== TRY IT ==
Your output must consist solely of the lines from the one containing "The height and width of the screenshot is (720, 1280)." through the end of the records, reproduced exactly.

== EXERCISE INPUT ==
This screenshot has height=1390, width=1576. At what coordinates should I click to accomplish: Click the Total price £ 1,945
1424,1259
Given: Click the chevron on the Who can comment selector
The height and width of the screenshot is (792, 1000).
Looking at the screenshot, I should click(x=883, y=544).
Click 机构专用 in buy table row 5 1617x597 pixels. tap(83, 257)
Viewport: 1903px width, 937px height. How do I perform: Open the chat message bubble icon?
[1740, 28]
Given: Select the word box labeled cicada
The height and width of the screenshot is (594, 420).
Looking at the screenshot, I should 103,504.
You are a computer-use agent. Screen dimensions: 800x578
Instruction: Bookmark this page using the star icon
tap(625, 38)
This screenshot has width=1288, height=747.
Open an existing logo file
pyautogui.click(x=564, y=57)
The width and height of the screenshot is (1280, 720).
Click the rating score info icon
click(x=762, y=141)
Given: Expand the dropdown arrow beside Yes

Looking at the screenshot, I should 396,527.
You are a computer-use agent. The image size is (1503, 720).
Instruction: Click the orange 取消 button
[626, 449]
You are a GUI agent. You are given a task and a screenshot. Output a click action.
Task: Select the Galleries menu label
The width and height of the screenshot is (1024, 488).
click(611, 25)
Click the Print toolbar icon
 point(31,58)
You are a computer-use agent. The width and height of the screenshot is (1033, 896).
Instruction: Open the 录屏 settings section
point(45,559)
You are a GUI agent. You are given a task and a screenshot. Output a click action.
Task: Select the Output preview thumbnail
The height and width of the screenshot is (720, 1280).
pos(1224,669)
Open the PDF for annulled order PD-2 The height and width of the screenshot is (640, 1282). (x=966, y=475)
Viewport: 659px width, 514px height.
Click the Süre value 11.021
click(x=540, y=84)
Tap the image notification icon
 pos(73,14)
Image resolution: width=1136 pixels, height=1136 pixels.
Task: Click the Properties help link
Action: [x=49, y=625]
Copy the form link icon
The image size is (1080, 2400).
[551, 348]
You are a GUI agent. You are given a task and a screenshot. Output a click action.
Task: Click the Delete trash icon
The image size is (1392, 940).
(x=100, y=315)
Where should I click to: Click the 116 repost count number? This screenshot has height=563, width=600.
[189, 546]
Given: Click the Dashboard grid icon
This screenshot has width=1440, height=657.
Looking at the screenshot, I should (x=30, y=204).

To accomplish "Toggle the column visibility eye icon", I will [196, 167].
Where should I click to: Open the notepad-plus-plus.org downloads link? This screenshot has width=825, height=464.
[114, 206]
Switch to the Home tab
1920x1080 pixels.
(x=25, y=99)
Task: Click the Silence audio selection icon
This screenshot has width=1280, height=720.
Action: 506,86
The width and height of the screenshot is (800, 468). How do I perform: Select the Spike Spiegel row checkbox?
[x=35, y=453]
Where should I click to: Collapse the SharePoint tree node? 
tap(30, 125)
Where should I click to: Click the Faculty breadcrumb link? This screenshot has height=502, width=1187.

== YOUR SOLUTION ==
The height and width of the screenshot is (720, 1280).
pos(1224,669)
Open the PDF for annulled order PD-2 The height and width of the screenshot is (640, 1282). (x=966, y=475)
Viewport: 659px width, 514px height.
Click the Süre value 11.021
click(x=540, y=84)
Tap the image notification icon
 pos(73,14)
Image resolution: width=1136 pixels, height=1136 pixels.
Task: Click the Properties help link
Action: [x=49, y=625]
Copy the form link icon
The image size is (1080, 2400).
[551, 348]
You are a GUI agent. You are given a task and a screenshot. Output a click action.
Task: Click the Delete trash icon
The image size is (1392, 940).
(x=100, y=315)
Where should I click to: Click the 116 repost count number? This screenshot has height=563, width=600.
[189, 546]
Given: Click the Dashboard grid icon
This screenshot has width=1440, height=657.
Looking at the screenshot, I should (x=30, y=204).

To accomplish "Toggle the column visibility eye icon", I will [196, 167].
Where should I click to: Open the notepad-plus-plus.org downloads link? This screenshot has width=825, height=464.
[114, 206]
Switch to the Home tab
1920x1080 pixels.
(x=25, y=99)
Task: Click the Silence audio selection icon
This screenshot has width=1280, height=720.
Action: 506,86
The width and height of the screenshot is (800, 468). How do I perform: Select the Spike Spiegel row checkbox?
[x=35, y=453]
Where should I click to: Collapse the SharePoint tree node? 
tap(30, 125)
Where should I click to: Click the Faculty breadcrumb link? This screenshot has height=502, width=1187.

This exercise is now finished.